Insgesamt hat sich das Smartphone rund zwei Drittel der Zeit in einem WLAN befunden, die restliche Zeit im LTE- bzw. 3G-Netz. Bei etwas intensiverer Nutzung wird es schwierig mit einer Akkuladung über 24 Stunden zu kommen.
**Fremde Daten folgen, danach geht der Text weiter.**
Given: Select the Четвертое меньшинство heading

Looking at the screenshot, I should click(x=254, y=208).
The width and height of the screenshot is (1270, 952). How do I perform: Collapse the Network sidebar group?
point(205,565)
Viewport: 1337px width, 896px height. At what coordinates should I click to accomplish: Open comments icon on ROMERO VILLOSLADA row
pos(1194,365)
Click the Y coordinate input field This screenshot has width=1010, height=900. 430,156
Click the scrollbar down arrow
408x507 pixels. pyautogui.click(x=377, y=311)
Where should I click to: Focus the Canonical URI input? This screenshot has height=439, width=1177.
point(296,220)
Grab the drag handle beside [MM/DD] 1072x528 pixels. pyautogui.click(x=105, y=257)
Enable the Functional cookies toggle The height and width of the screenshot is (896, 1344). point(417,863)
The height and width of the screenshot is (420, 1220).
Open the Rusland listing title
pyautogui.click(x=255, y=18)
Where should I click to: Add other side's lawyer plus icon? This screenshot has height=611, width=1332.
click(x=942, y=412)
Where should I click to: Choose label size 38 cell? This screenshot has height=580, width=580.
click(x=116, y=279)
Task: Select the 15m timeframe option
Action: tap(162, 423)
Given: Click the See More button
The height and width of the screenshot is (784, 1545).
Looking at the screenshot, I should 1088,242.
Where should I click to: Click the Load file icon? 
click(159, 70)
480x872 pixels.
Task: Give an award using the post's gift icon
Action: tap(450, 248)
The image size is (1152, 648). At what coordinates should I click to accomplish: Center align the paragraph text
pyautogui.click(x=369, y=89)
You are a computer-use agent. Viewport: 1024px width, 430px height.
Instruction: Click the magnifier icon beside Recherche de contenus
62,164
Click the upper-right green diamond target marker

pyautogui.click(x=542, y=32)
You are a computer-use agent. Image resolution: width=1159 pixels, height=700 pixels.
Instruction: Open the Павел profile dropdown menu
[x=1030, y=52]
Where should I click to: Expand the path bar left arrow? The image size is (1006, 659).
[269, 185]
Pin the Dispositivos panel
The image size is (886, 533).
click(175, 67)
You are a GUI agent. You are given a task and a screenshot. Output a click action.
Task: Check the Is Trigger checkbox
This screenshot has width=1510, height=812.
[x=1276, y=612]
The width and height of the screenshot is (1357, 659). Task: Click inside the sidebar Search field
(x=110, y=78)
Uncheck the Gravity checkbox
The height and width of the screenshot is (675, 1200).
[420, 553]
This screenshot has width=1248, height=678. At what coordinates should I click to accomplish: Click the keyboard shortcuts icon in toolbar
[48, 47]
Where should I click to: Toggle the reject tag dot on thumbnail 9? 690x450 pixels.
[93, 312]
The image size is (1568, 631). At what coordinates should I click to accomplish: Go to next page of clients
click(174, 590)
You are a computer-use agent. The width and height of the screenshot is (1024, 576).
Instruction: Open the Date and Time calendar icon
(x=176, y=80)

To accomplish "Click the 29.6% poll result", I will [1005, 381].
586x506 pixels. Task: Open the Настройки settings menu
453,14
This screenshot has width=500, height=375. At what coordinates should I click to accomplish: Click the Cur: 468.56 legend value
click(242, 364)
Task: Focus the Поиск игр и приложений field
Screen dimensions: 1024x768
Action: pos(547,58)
HTC gibt an, mithilfe von Quick Charge 3.0 den Akku innerhalb von 30 Minuten auf 50 Prozent aufladen zu können. Der Praxistest hat gezeigt, dass diese Angaben korrekt sind. Eine halbe Stunde nachdem das HTC 10 bei eine Akkustand von 47 Prozent an das Kabel kam, stand der Akku bei 79 Prozent.
Betriebssystem
Das HTC 10 wird mit Android 6.0 ausgeliefert. Die Adaptierungen, die HTC vorgenommen hat, halten sich in Grenzen und fallen nicht negativ auf. Die Benutzeroberfläche ist denen der Nexus-Smartphones recht ähnlich. Bis auf ein paar hauseigenen Apps hat HTC nahezu gänzlich auf Bloatware verzichtet. Dennoch haben es eine einige fragwürdige vorinstallierte Apps auf das Smartphone geschafft. Weshalb etwa eine vorinstallierte und nicht löschbare Taschenlampen-App notwendig sein soll, muss mir erst mal jemand plausibel erklären.
Fazit
Seit geraumer Zeit gibt es bei Smartphones keine Killerfeatures mehr; so auch beim HTC 10. Es ist ein braves Handy, das kaum Macken hat: Gehäuse, Design, Verarbeitung, Software und Leistung sowie Kamera - alles nahezu perfekt und dennoch fehlt ein Alleinstellungsmerkmal, das dazu in der Lage wäre, mir mal eben knapp 700 Euro aus der Tasche zu locken. Aber vielleicht ist es genau diese makellose Unaufgeregtheit, die zum Kauf einlädt. Ob das HTC 10 in der Lage ist, den Konzern aus der Versenkung zu holen, darf jedoch bezweifelt werden.